L'analyse des schémas régionaux des agences régionales de santé, les ARS, comme les contacts avec le terrain et les représentants des établissements et financeurs mettent en exergue la nécessité de consolider l'existant plutôt que d'investir massivement en vue de la création de nouvelles places, même si cela paraît nécessaire.

Cette consolidation passe par une politique de médicalisation ambitieuse des structures - à cette fin, 155 millions d'euros seront attribués dès cette année -, par une meilleure inscription des EHPAD dans les filières de soins afin d'améliorer les parcours de santé des personnes âgées, et, enfin, par une plus grande accessibilité financière à cette offre : rien ne sert en effet d'augmenter et d'améliorer le parc si celui-ci reste inaccessible au plus grand nombre !

Ces analyses et ces contacts de terrain, monsieur le sénateur, soulignent aussi la nécessité d'agir, en utilisant trois leviers incontournables et prioritaires.

Il faut d'abord agir sur la prévention pour retarder la perte d'autonomie et mieux gérer les conséquences des maladies chroniques. Afin de préparer l'avenir face à la révolution de l'âge, le Gouvernement investit massivement dans une politique active de prévention de la perte d'autonomie. Nous engageons la transformation nécessaire du système de santé afin de garantir le droit au maintien au domicile grâce à une médecine de parcours qui sera mieux organisée et fondée sur des services médicosociaux renforcés.

Il faut ensuite agir sur le renforcement de l'offre. À cette fin et pour mieux accompagner les personnes âgées en établissement, il importe de renforcer la présence humaine. Nous allons donc recruter plusieurs milliers de postes destinés aux EHPAD déjà existants dans le cadre de la médicalisation des structures que je viens d'évoquer.

Il faut enfin agir sur l'attractivité du secteur de la gérontologie et de la gériatrie pour le doter de professionnels formés, compétents, engagés et en grand nombre. Sans une action forte pour rendre attractif ce secteur d'activité porteur, nous ne pourrons pas faire face et couvrir l'ensemble des besoins. Il y a là un potentiel d'emplois très important. Nous engageons donc un vaste plan « métiers » pour mieux recruter, former et soutenir les personnels qui sont quotidiennement auprès de ces personnes âgées.

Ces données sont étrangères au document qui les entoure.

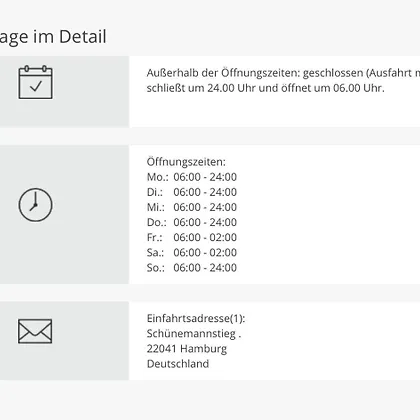This screenshot has height=420, width=420.
Task: Select Tuesday 'Di.:' hours row
Action: pos(192,192)
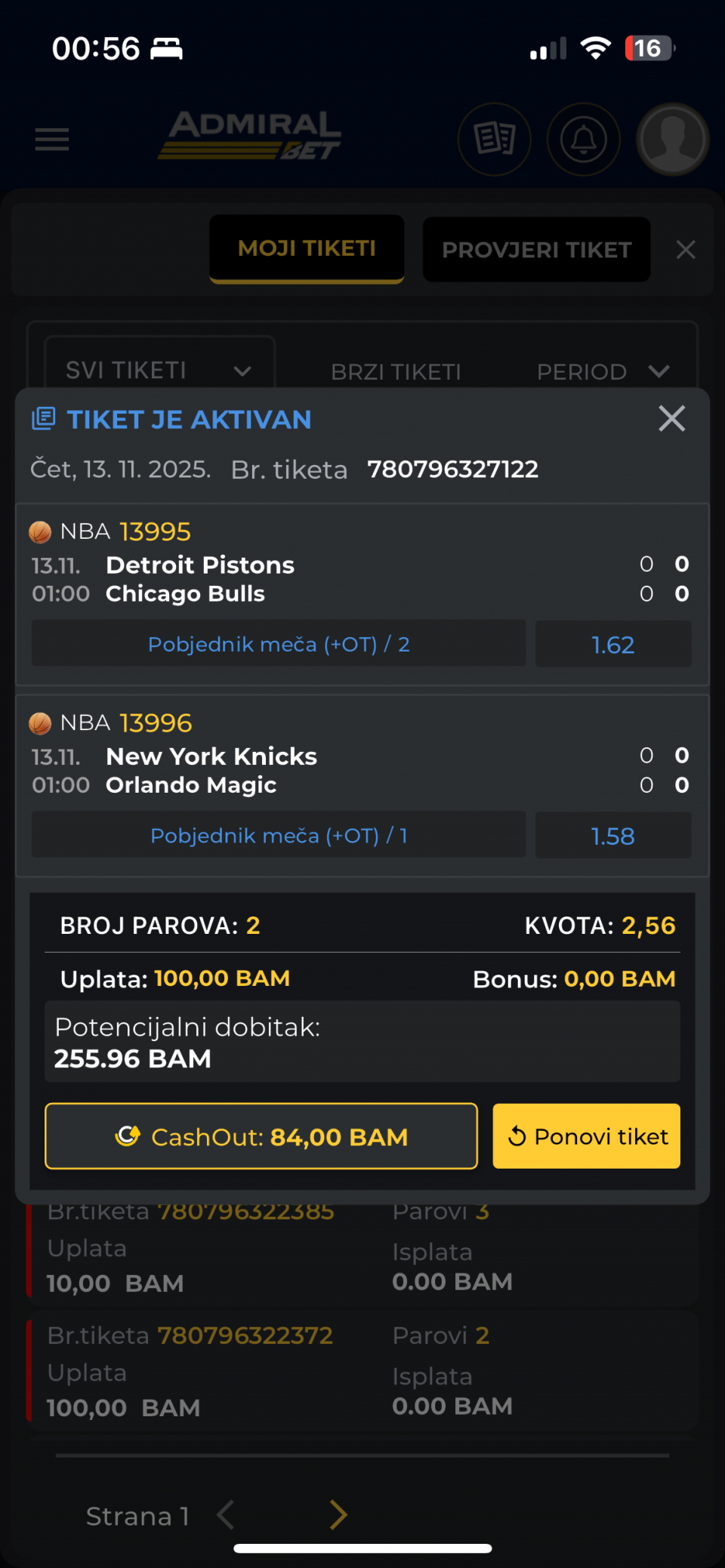Open the PERIOD dropdown

point(603,371)
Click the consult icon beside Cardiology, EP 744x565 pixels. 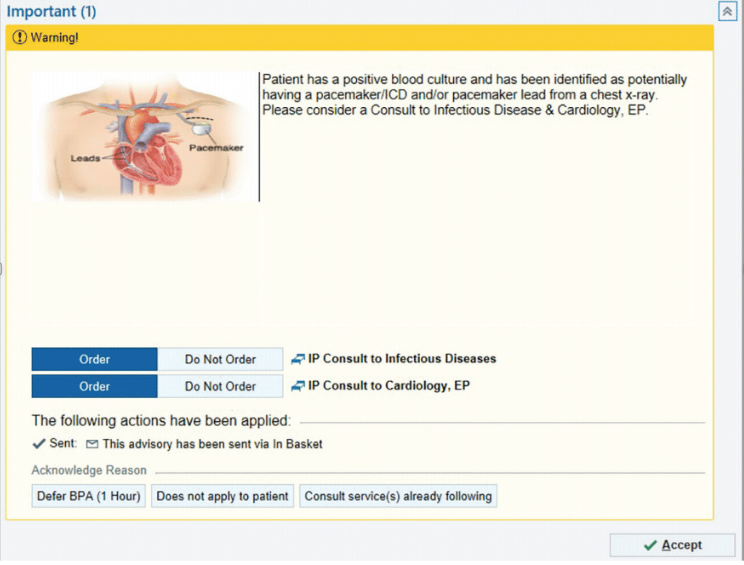click(x=297, y=386)
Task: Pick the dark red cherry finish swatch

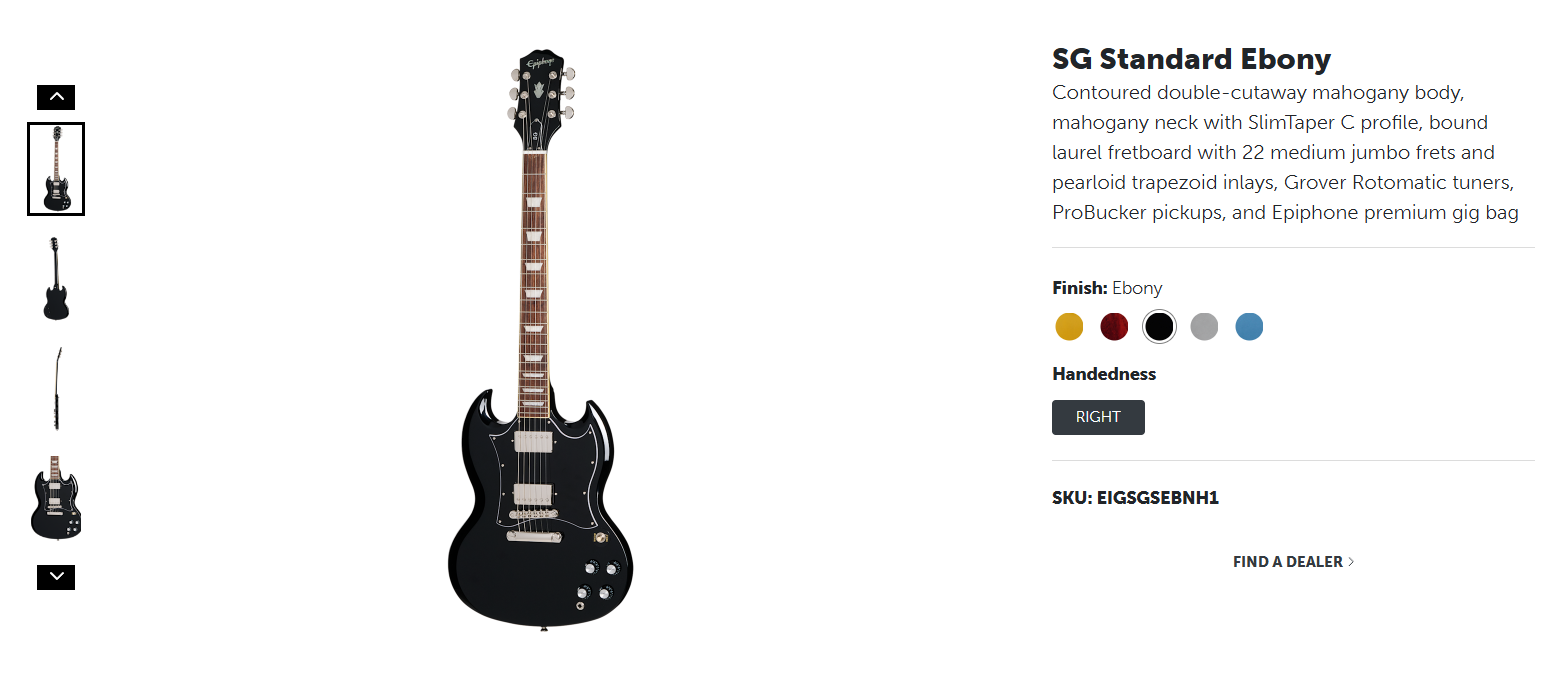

La loi d'adaptation de la société au vieillissement, qui sera prête pour la fin de l'année - vous le savez, ma collègue Michèle Delaunay y travaille - viendra renforcer l'ensemble des dispositifs évoqués. Elle s'inscrit dans le droit-fil des engagements pris par Mme la ministre et que le Gouvernement a commencé à mettre en œuvre.

M. le président. La parole est à M. Jean-Vincent Placé.

M. Jean-Vincent Placé. Madame la ministre, je vous remercie de cette réponse que vous m'avez transmise de la part de votre collègue Michèle Delaunay, dont je salue le travail très volontariste réalisé sur ce dossier. Je ne peux que me réjouir des propos très dynamiques, sérieux et extrêmement argumentés que vous avez tenus tant sur la prévention que sur les moyens et la formation.

J'ai écouté avec un intérêt particulier votre propos sur les inégalités entre les territoires. Je veux plaider à cet égard pour mon département situé en Île-de-France : cette région, que l'on croit toujours riche et puissante, est en réalité très contrastée.

La grande couronne, dont je suis l'élu, compte des territoires ruraux : parce qu'ils sont proches de l'Île-de-France et pas vraiment situés en province, on peut les croire richement dotés en services publics. Or tel n'est pas le cas. Les personnes âgées, les personnes en grande difficulté qui ont besoin de la puissance publique éprouvent, au-delà d'un sentiment d'isolement, la réalité de l'isolement.

Le conseil général, présidé par mon ami Jérôme Guedj, fait déjà beaucoup. Cependant, nous avons besoin de l'action puissante de l'État, d'une action de solidarité et de justice. Les propos que vous avez tenus à cet égard me rassurent fortement, madame la ministre.